►

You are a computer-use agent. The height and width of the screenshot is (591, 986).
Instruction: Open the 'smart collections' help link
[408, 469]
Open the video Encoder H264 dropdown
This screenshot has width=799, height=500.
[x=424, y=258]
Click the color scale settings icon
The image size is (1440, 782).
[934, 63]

◄

▶ **Problem description**:
What's needed is a word-for-word copy of the lines from the one holding "Instruction: Open the" through the final line of the data.

▶ **The completed task**:
Instruction: Open the 'smart collections' help link
[408, 469]
Open the video Encoder H264 dropdown
This screenshot has width=799, height=500.
[x=424, y=258]
Click the color scale settings icon
The image size is (1440, 782).
[934, 63]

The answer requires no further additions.